|
|
ru.linux- RU.LINUX --------------------------------------------------------------------- From : Sergey Lentsov 2:4615/71.10 02 Aug 2001 16:37:48 To : All Subject : URL: http://www.lwn.net/2001/0802/kernel.php3 --------------------------------------------------------------------------------
[1][LWN Logo]
[2]Click Here
[LWN.net]
Sections:
[3]Main page
[4]Security
Kernel
[5]Distributions
[6]On the Desktop
[7]Development
[8]Commerce
[9]Linux in the news
[10]Announcements
[11]Linux History
[12]Letters
[13]All in one big page
See also: [14]last week's Kernel page.
Kernel development
The current kernel release is still 2.4.7. The 2.4.8 prepatch is
currently at [15]2.4.8pre3; it includes the usual collection of fixes,
along with the single-use patch from Daniel Phillips which was covered
[16]last week. There have been [17]complaints that the 2.4.8pre series
is much slower on systems with large amounts of memory; the VM hackers
are currently hot on the trail of those problems.
Users of Adaptec adaptors (i.e. your editor, grumble grumble...) on
SMP systems were unpleasantly surprised with 2.4.8pre2, which crashed
on boot. The check that caused the crash has been removed, but there
appears to be a strange problem that still lurks in there somewhere.
Alan Cox's latest patch is [18]2.4.7ac3. It contains a great many
architecture-specific changes; slowly the kernel trees for the various
ports are finding their way back toward the mainline. There's also
some enhancements for User-Mode Linux and many miscellaneous fixes.
A new kernel API for completion events. It is common in kernel code to
set some sort of process in motion, then to go to sleep and wait until
that process completes. There are several ways of implementing the
"wait for completion" part; which is the proper one to use depends on
the specific situation. Until 2.4.7 came out, one technique used
involved semaphores. The initiating process would declare a semaphore
as a local variable (i.e. on the stack), starting out in the locked
state; the process would do what was needed to arrange for some work
to be done, then wait on the semaphore. The code actually doing the
work would simply unlock the semaphore when the task was complete.
On the surface, this technique is appealing because it avoids some
obvious race conditions. If, for example, the work gets done before
the kernel gets around to waiting on the semaphore, it notices that
fact and simply doesn't wait. The sleep_on() and wake_up() calls can
be much trickier to use correctly in this situation. But, as it turns
out, there is a race condition here too, which is a result of how the
semaphores themselves work.
When a semaphore is to be unlocked, the code (1) sets the semaphore
itself to the unlocked state, then (2) calls wake_up() to notify any
processes that might have been waiting on the semaphore. If the waiter
tests the semaphore between those two steps, it will never actually
wait, and may well execute the rest of its code before the wake_up()
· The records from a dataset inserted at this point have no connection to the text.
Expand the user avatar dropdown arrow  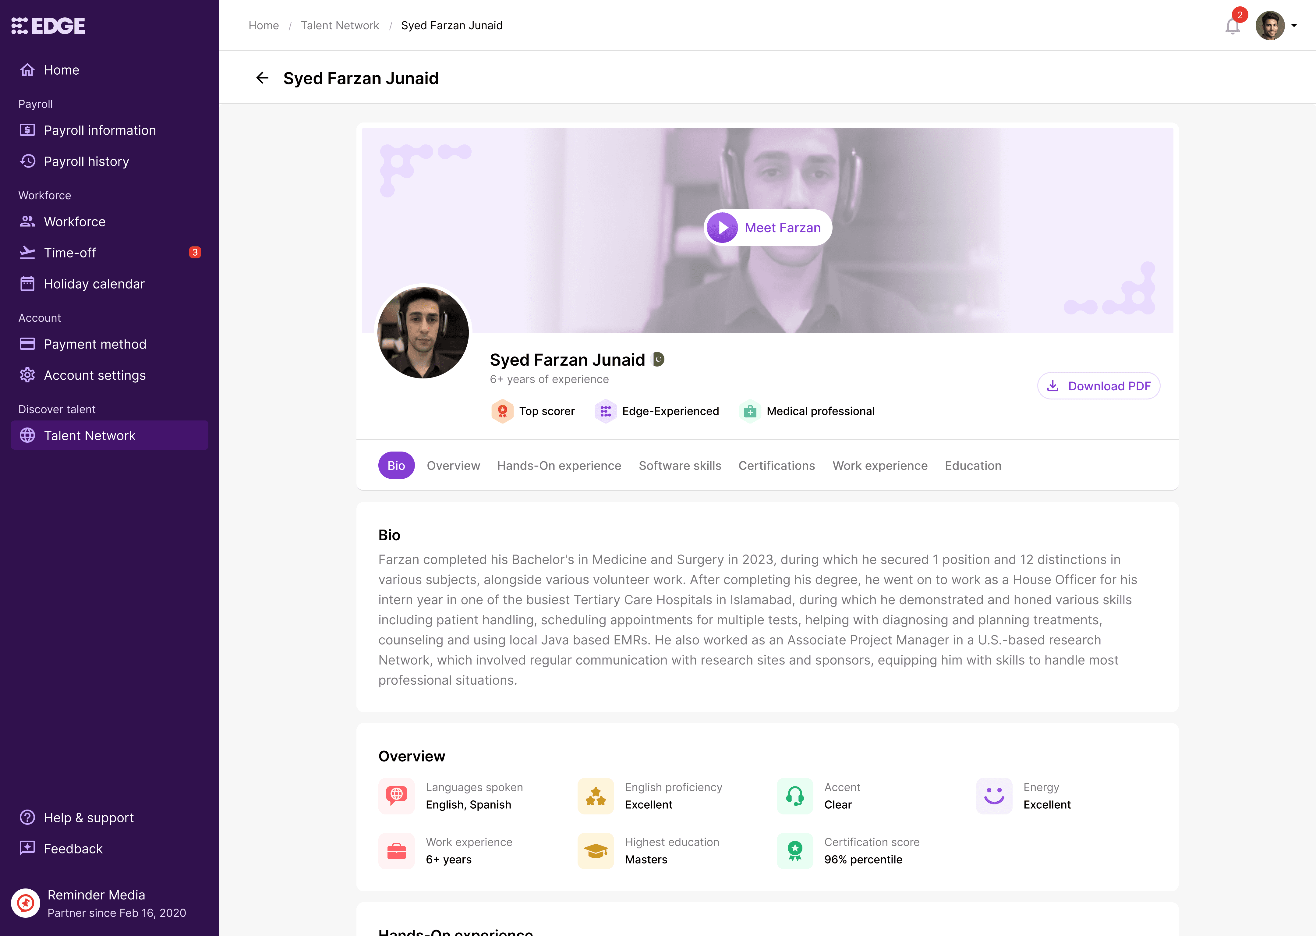(x=1294, y=26)
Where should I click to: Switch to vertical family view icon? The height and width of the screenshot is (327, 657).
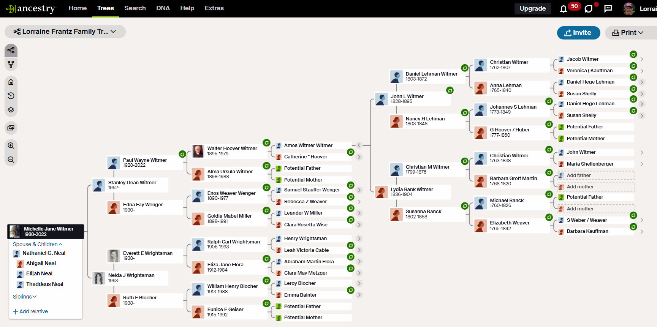[11, 64]
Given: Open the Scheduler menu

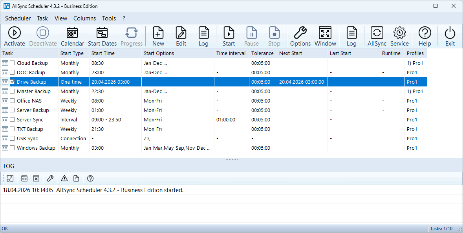Looking at the screenshot, I should pos(18,18).
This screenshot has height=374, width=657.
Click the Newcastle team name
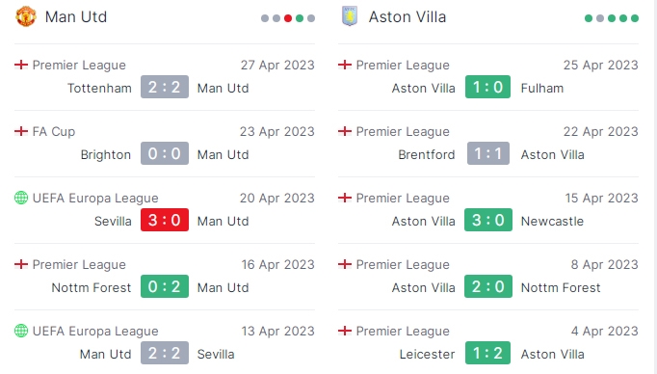tap(552, 221)
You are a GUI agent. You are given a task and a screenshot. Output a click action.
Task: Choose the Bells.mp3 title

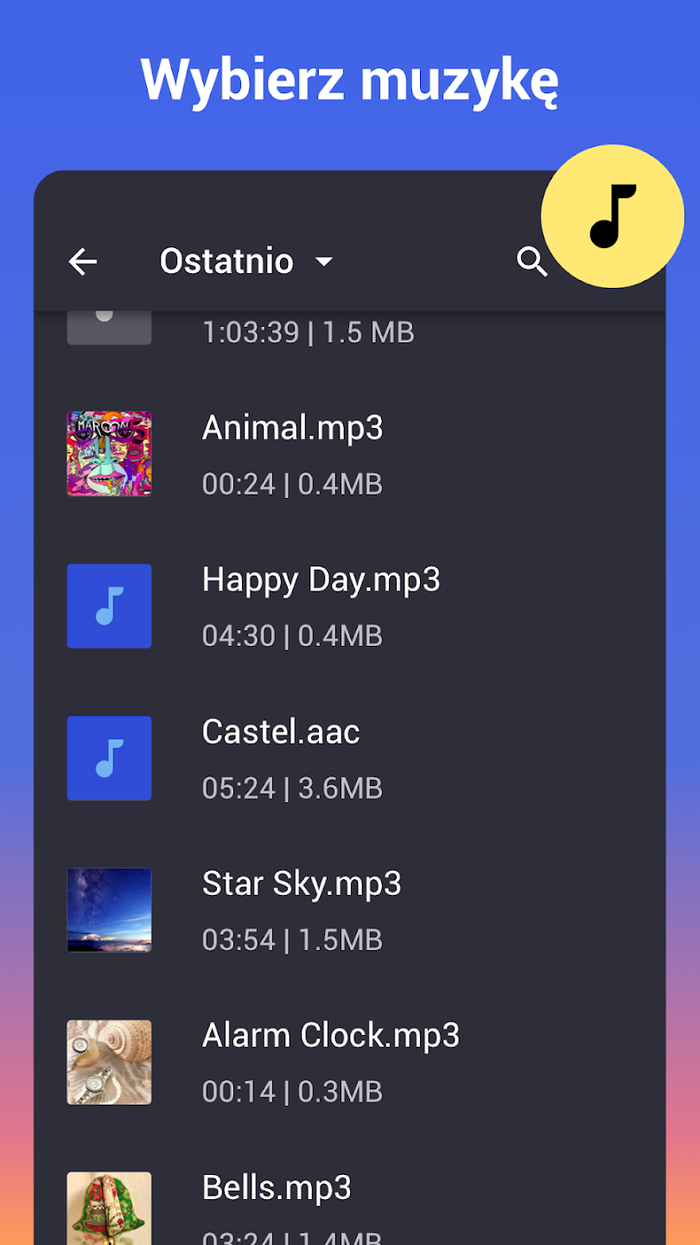click(277, 1188)
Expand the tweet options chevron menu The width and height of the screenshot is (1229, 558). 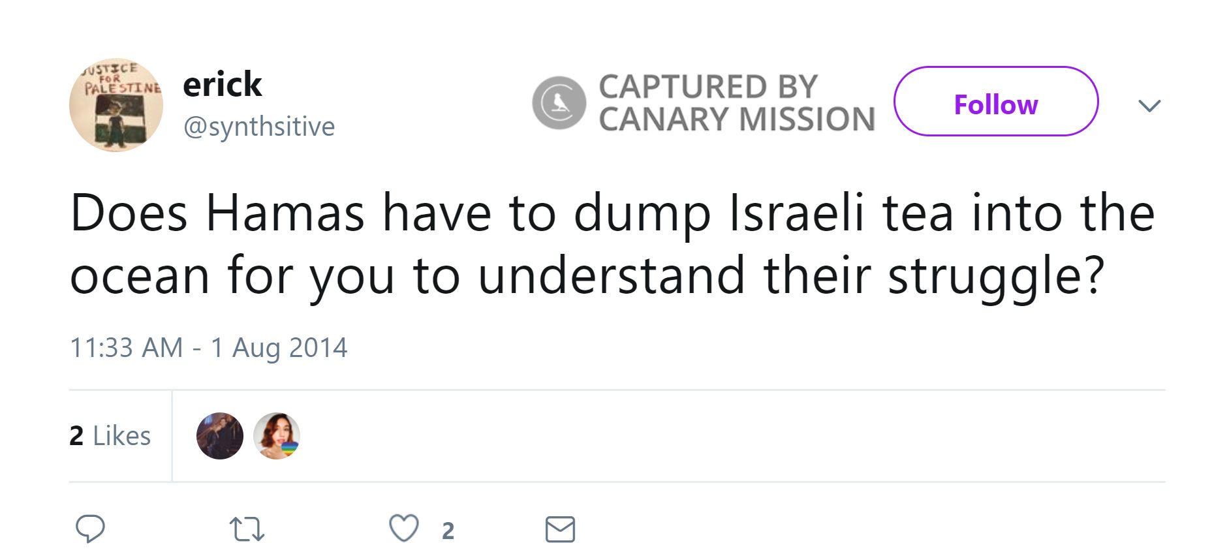click(x=1149, y=105)
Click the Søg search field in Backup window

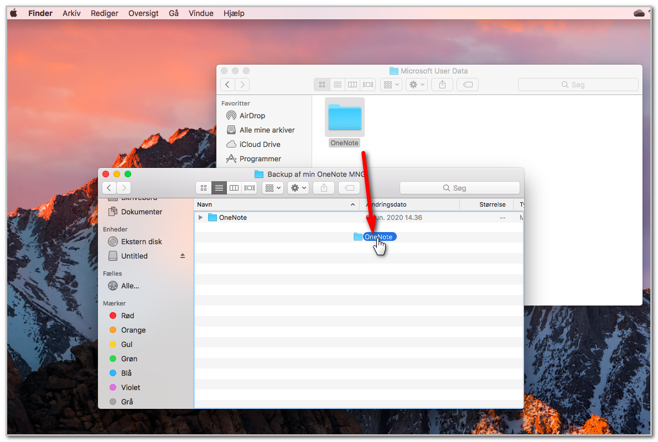click(x=459, y=188)
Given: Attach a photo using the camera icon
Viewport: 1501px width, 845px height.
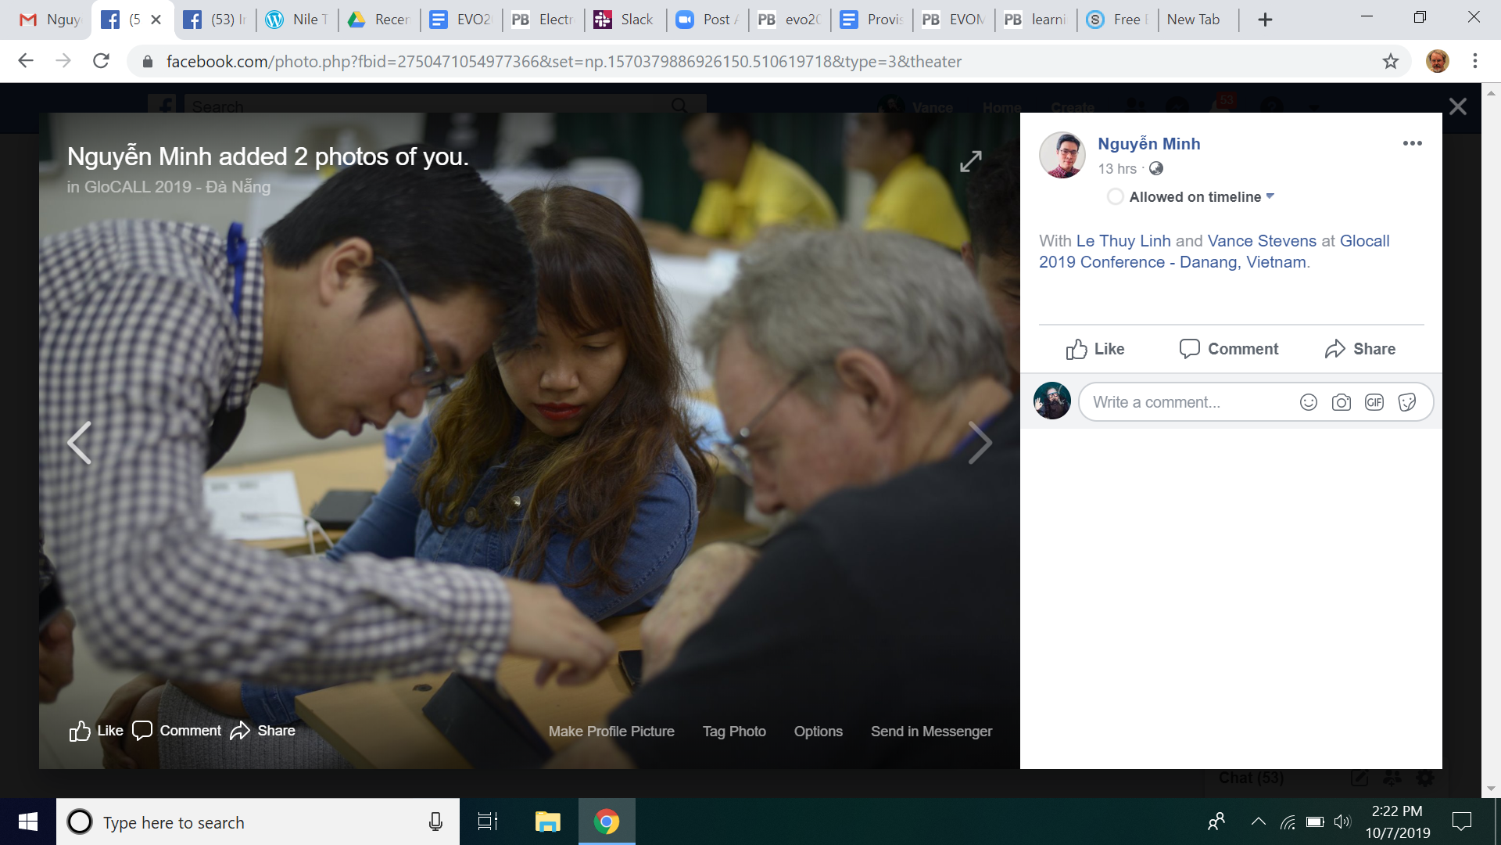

call happens. That is not normally a problem, but, if the semaphore is
sitting on a kernel stack somewhere, it could cease to exist before
the wake_up() call, which requires data from the semaphore, runs. In
other words, it could be working with a pointer into random memory;
the technical term for this is "oops." This particular race is highly
unlikely to ever actually happen, but it's still a race.
The performance of this approach is also suboptimal, due to the fact
that semaphores are optimized for the unlocked case. In this
particular situation, the semaphore will almost always be locked.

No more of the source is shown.